| Texto extraído |
===
OPINIÓN

Viajamos como pollos sin cabeza

Familia de viaje.
Familia de viaje.
Getty Images/iStockphoto
Familia de viaje.

Nunca antes habíamos viajado tanto, tan lejos, tan rápido, tan compulsivamente. 1.300 millones de personas salen cada año de sus países en busca de destinos exóticos, una cifra que no para de crecer. Hay mucha curiosidad, muchas ganas de aprender, pero también mucho viajero moviéndose como pollo sin cabeza, aquejado de una nueva enfermedad que algunos llaman FOMO (siglas en inglés de Fear of Missing Out, miedo a perderse algo).

Es un efecto perverso de esas redes sociales que recomiendan el sitio desconocido, la foto, puesta de sol o extravagancia imperdible que tienes que hacer en todo viaje, llevándonos a los mismos sitios para ver y hacer lo mismo, rechazando todo aquel lugar que no cuente con las famosas cinco estrellas de Google.
===
| Datos de entrada |

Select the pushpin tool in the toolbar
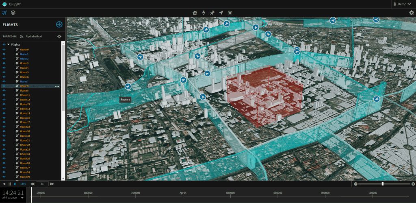The image size is (416, 203). point(212,13)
===
| Tareas y ejercicios |
**A.** Enumera todo lo que, según el artículo de opinión sobre los viajes, recomiendan las redes sociales.
**B.** Prosigue el artículo de opinión sobre los viajes a partir de su último párrafo.

| Respuestas por número |
**A.**
- el sitio desconocido
- la foto
- la puesta de sol
- la extravagancia imperdible que tienes que hacer en todo viaje

**B.**
Viajar a golpe de redes se ha convertido en una tendencia nociva para la salud mental (demasiado estrés), que expulsa a los locales de los centros históricos o pequeños pueblos bonitos y daña el medio ambiente.

Cambiemos las preferencias. Porque verlo y hacerlo todo no da la felicidad, todo lo contrario. Masifica unos pocos lugares ignorando a todos los demás. Nos vamos a la Provenza para admirar las plantaciones de lavanda ignorando la espectacular floración de cantuesos que ahora mismo tiñe de morado toda Extremadura. Nos amontonamos en Dubrovnik olvidando Ávila o Lugo.

Volvamos a lo auténtico, a lo pequeño, que al final es lo más importante si tenemos la suerte de poder compartirlo con amigos. Gente que quieres y te quiere en sosegados paisajes del alma, momentos inolvidables que nadie podrá quitarte porque forman parte de recuerdos inolvidables que atesoramos con felicidad en ese espacio menguante, nunca suficientemente grande, llamando vivencias. Y a las redes, que les den por saco.